Set problem
Could you reproduce all of the data below, line for line, without changing a single character?

#### Material for the task ####

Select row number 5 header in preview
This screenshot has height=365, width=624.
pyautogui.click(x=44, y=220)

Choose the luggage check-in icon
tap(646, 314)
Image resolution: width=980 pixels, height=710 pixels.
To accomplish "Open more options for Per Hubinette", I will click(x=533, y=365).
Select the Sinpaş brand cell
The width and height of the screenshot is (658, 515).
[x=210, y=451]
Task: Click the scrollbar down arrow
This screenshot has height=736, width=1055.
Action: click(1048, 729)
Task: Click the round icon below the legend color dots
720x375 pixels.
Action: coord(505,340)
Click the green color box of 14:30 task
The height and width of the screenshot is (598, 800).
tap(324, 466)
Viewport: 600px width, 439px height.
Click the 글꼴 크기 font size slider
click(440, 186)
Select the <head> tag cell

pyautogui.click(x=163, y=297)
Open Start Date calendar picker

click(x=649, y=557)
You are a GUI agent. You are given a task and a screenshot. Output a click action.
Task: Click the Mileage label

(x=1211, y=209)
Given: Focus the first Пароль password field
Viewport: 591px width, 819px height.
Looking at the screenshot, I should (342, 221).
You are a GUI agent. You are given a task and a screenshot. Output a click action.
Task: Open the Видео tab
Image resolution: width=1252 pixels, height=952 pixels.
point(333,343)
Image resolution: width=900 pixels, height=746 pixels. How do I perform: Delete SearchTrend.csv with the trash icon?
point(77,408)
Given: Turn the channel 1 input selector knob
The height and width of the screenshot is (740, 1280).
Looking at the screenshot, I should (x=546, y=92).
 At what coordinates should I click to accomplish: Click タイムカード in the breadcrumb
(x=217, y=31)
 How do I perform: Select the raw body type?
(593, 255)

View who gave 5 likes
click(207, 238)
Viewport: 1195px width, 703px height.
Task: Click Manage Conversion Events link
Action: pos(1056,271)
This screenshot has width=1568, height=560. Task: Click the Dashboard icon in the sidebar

####

Solved problem
Select row number 5 header in preview
This screenshot has height=365, width=624.
pyautogui.click(x=44, y=220)

Choose the luggage check-in icon
tap(646, 314)
Image resolution: width=980 pixels, height=710 pixels.
To accomplish "Open more options for Per Hubinette", I will click(x=533, y=365).
Select the Sinpaş brand cell
The width and height of the screenshot is (658, 515).
[x=210, y=451]
Task: Click the scrollbar down arrow
This screenshot has height=736, width=1055.
Action: click(1048, 729)
Task: Click the round icon below the legend color dots
720x375 pixels.
Action: coord(505,340)
Click the green color box of 14:30 task
The height and width of the screenshot is (598, 800).
tap(324, 466)
Viewport: 600px width, 439px height.
Click the 글꼴 크기 font size slider
click(440, 186)
Select the <head> tag cell

pyautogui.click(x=163, y=297)
Open Start Date calendar picker

click(x=649, y=557)
You are a GUI agent. You are given a task and a screenshot. Output a click action.
Task: Click the Mileage label

(x=1211, y=209)
Given: Focus the first Пароль password field
Viewport: 591px width, 819px height.
Looking at the screenshot, I should (342, 221).
You are a GUI agent. You are given a task and a screenshot. Output a click action.
Task: Open the Видео tab
Image resolution: width=1252 pixels, height=952 pixels.
point(333,343)
Image resolution: width=900 pixels, height=746 pixels. How do I perform: Delete SearchTrend.csv with the trash icon?
point(77,408)
Given: Turn the channel 1 input selector knob
The height and width of the screenshot is (740, 1280).
Looking at the screenshot, I should (x=546, y=92).
 At what coordinates should I click to accomplish: Click タイムカード in the breadcrumb
(x=217, y=31)
 How do I perform: Select the raw body type?
(593, 255)

View who gave 5 likes
click(207, 238)
Viewport: 1195px width, 703px height.
Task: Click Manage Conversion Events link
Action: pos(1056,271)
This screenshot has width=1568, height=560. Task: Click the Dashboard icon in the sidebar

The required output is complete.